DATA FOR THIS TASK:
## start
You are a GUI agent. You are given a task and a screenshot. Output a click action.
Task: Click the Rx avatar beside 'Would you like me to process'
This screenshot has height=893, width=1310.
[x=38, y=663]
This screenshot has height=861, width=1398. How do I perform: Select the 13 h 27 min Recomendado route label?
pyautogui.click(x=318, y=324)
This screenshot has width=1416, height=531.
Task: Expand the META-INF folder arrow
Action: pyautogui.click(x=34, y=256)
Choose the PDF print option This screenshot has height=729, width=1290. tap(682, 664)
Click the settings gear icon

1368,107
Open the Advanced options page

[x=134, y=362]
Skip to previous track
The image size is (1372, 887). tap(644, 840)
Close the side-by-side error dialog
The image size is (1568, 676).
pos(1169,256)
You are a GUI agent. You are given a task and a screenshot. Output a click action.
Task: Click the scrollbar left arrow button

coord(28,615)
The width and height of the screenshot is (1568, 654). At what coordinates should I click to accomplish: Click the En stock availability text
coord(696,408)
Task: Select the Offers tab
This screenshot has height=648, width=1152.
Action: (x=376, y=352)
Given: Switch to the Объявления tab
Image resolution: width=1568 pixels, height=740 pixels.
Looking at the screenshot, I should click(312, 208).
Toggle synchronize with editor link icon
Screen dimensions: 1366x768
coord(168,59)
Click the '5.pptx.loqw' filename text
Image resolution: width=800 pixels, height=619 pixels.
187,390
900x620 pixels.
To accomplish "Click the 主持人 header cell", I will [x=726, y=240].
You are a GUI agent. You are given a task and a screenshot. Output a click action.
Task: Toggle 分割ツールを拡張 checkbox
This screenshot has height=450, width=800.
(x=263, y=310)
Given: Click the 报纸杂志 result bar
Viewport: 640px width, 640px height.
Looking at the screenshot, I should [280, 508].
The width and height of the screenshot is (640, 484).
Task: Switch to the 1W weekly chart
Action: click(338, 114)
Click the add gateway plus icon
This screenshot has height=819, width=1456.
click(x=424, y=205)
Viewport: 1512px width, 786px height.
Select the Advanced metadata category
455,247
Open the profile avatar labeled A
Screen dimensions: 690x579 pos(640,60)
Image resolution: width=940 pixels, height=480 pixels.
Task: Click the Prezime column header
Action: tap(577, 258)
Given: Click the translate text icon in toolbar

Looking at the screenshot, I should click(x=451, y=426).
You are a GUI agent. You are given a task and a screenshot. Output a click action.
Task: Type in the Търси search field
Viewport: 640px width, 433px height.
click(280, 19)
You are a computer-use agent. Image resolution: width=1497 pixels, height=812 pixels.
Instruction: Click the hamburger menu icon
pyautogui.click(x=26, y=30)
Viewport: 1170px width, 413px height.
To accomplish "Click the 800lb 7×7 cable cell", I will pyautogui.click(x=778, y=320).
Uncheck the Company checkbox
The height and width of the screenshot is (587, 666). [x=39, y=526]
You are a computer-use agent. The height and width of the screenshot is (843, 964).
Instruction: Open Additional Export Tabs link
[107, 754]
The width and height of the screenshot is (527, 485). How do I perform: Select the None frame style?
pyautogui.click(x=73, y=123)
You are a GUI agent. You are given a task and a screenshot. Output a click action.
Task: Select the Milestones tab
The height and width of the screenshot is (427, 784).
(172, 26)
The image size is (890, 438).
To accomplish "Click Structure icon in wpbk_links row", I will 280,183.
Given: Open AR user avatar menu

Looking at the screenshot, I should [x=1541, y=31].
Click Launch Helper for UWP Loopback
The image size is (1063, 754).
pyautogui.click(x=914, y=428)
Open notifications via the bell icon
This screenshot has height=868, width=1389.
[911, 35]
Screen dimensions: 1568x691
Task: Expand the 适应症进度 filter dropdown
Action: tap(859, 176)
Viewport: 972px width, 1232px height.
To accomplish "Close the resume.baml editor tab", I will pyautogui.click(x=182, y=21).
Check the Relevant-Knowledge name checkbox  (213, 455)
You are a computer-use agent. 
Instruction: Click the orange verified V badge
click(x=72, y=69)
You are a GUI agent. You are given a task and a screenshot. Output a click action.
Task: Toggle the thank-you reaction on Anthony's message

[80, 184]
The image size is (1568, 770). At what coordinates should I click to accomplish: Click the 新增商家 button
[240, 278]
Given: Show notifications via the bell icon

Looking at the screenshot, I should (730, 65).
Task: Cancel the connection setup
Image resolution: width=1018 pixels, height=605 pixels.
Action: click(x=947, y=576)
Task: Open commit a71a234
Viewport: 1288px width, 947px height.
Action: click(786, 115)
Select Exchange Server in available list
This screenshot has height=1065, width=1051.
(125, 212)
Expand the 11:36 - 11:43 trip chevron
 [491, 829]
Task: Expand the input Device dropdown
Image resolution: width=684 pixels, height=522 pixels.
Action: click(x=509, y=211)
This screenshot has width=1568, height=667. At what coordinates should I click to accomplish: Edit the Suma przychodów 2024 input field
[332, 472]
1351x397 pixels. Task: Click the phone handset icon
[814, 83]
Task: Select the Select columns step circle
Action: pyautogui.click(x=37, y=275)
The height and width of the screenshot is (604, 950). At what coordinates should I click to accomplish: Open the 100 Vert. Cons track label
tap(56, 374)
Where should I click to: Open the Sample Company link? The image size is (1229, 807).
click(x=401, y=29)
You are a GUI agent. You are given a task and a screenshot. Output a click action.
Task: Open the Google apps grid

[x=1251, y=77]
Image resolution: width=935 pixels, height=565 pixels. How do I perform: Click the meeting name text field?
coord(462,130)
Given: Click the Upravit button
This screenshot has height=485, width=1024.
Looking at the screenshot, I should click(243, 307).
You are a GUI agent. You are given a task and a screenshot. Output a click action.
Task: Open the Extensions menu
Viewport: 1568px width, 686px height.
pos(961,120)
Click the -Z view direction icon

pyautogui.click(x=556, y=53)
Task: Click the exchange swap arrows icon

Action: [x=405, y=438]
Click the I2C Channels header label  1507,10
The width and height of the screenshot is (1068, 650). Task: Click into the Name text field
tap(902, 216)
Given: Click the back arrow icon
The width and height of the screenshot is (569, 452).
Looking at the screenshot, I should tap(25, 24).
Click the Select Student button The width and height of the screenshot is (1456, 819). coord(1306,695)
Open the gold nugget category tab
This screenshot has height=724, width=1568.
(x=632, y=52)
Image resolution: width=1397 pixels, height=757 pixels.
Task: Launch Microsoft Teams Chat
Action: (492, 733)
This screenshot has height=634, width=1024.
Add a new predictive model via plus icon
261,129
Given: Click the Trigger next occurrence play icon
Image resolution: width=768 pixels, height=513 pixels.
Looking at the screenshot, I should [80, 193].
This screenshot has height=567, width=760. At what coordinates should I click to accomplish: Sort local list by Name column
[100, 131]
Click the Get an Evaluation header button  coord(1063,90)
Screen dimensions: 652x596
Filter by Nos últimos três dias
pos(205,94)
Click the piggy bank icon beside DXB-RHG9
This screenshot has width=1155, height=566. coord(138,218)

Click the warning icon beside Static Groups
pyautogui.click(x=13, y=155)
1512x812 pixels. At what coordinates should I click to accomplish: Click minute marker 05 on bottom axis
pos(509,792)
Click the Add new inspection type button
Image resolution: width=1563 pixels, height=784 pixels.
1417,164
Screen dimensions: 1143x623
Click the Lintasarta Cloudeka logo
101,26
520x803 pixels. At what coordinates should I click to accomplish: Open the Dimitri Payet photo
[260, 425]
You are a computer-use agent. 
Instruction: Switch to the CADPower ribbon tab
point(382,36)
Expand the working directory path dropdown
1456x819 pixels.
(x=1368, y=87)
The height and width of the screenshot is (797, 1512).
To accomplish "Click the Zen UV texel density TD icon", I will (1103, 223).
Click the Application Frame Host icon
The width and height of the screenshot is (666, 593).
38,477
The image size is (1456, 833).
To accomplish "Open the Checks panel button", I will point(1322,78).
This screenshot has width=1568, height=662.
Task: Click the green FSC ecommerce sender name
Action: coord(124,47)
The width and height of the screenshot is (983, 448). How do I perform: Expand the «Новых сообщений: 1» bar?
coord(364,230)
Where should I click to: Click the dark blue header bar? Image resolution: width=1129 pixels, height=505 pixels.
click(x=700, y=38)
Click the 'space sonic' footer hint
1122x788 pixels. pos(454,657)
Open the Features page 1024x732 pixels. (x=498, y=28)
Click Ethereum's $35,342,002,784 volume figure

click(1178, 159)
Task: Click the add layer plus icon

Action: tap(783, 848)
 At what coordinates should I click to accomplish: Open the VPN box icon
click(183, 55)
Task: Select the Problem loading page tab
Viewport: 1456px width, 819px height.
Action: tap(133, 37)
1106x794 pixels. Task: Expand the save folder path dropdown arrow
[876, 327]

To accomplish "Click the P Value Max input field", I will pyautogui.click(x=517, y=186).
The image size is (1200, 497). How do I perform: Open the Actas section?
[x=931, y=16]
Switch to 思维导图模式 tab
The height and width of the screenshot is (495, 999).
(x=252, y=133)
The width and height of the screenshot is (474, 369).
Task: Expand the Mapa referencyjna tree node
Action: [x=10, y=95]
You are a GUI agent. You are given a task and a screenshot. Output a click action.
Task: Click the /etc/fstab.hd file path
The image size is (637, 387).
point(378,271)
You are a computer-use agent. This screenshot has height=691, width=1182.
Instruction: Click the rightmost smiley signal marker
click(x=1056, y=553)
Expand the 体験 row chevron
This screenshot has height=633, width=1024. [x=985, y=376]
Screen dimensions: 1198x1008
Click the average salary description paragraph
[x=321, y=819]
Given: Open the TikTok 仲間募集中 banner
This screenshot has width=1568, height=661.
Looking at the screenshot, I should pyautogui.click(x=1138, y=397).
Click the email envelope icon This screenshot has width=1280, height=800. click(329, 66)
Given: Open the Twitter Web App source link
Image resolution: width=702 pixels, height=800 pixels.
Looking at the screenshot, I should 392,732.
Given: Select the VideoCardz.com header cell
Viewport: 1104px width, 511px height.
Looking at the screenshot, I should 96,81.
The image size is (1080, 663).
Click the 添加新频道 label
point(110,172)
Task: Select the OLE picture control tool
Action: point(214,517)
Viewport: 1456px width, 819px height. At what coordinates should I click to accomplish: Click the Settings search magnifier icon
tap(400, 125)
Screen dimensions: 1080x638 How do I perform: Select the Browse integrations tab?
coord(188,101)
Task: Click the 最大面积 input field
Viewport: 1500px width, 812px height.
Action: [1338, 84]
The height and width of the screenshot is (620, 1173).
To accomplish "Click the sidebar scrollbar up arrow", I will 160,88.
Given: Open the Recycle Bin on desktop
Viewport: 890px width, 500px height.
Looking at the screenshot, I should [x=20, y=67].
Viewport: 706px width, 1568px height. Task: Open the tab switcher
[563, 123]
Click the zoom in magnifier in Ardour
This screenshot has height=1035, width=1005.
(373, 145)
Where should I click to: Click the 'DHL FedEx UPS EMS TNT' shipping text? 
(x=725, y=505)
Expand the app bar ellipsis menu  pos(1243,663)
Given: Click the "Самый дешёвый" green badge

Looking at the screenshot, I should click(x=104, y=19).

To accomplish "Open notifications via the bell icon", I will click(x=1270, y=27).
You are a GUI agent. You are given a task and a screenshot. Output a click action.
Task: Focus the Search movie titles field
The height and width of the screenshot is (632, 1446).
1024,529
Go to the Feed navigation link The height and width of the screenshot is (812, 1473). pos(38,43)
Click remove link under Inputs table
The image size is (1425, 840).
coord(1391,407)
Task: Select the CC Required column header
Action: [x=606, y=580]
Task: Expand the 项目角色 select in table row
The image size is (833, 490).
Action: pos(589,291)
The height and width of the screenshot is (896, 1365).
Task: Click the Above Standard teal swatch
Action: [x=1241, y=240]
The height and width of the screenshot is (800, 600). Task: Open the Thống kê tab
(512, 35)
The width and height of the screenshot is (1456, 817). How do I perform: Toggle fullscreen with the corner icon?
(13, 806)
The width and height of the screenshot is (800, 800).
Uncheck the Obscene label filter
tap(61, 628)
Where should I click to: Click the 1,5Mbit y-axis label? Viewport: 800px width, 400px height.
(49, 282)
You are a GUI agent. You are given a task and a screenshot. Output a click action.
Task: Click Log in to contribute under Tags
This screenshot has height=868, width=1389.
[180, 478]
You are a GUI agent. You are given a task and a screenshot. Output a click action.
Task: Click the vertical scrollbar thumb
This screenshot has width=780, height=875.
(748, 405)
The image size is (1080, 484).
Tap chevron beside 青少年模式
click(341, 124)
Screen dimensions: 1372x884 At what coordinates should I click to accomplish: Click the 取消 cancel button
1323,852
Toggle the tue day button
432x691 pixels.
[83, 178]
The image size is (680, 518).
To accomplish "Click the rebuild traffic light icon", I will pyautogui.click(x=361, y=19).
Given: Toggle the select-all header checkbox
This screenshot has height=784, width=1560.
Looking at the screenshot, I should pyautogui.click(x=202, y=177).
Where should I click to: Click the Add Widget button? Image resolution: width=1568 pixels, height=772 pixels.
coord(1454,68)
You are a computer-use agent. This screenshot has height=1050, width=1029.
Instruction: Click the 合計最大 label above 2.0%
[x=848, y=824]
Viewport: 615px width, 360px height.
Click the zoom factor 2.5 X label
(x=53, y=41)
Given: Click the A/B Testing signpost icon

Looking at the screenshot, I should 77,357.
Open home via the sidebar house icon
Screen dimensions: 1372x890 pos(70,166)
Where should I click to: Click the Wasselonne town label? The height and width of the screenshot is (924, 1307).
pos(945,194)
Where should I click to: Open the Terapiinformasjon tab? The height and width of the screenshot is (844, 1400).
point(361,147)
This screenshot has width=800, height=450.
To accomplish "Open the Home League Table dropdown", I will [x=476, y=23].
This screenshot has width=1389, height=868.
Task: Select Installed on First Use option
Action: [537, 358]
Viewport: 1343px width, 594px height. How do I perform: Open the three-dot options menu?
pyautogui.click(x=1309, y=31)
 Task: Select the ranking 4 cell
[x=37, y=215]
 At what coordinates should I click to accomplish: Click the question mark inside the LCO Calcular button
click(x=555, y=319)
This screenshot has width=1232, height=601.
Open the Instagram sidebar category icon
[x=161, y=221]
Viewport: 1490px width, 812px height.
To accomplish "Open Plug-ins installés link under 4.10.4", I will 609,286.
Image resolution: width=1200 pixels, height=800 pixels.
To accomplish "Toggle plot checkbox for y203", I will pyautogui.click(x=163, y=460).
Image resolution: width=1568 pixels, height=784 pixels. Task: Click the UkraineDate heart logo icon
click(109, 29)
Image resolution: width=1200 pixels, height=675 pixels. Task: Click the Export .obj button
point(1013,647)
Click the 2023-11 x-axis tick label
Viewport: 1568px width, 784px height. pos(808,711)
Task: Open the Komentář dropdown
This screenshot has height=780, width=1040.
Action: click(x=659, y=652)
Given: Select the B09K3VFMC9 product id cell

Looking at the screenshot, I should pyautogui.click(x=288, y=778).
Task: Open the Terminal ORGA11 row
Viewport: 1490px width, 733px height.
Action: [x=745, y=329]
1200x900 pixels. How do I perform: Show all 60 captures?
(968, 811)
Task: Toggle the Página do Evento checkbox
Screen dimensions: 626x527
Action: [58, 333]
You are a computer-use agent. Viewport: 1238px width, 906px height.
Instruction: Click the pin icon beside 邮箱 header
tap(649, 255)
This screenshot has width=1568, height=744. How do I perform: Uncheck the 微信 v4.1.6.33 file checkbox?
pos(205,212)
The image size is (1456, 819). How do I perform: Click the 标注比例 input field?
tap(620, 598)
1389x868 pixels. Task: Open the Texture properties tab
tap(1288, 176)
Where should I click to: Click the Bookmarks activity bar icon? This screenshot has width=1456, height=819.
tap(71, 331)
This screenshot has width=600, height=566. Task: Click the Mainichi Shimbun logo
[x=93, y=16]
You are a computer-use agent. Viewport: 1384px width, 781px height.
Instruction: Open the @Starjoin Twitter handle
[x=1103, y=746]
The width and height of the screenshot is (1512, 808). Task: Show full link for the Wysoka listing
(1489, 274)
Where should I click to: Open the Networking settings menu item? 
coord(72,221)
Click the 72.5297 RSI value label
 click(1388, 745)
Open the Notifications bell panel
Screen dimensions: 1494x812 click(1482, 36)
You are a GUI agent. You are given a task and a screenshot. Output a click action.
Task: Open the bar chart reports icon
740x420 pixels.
## end
WRITTEN INSTRUCTION: Convert the stretch from the start of the rows above through the line containing "Action: (x=376, y=352)" into a JSON list of strings, one string per line, leaving out blank lines.

SOLUTION TO THIS EXERCISE:
[
  "You are a GUI agent. You are given a task and a screenshot. Output a click action.",
  "Task: Click the Rx avatar beside 'Would you like me to process'",
  "This screenshot has height=893, width=1310.",
  "[x=38, y=663]",
  "This screenshot has height=861, width=1398. How do I perform: Select the 13 h 27 min Recomendado route label?",
  "pyautogui.click(x=318, y=324)",
  "This screenshot has width=1416, height=531.",
  "Task: Expand the META-INF folder arrow",
  "Action: pyautogui.click(x=34, y=256)",
  "Choose the PDF print option This screenshot has height=729, width=1290. tap(682, 664)",
  "Click the settings gear icon",
  "1368,107",
  "Open the Advanced options page",
  "[x=134, y=362]",
  "Skip to previous track",
  "The image size is (1372, 887). tap(644, 840)",
  "Close the side-by-side error dialog",
  "The image size is (1568, 676).",
  "pos(1169,256)",
  "You are a GUI agent. You are given a task and a screenshot. Output a click action.",
  "Task: Click the scrollbar left arrow button",
  "coord(28,615)",
  "The width and height of the screenshot is (1568, 654). At what coordinates should I click to accomplish: Click the En stock availability text",
  "coord(696,408)",
  "Task: Select the Offers tab",
  "This screenshot has height=648, width=1152.",
  "Action: (x=376, y=352)"
]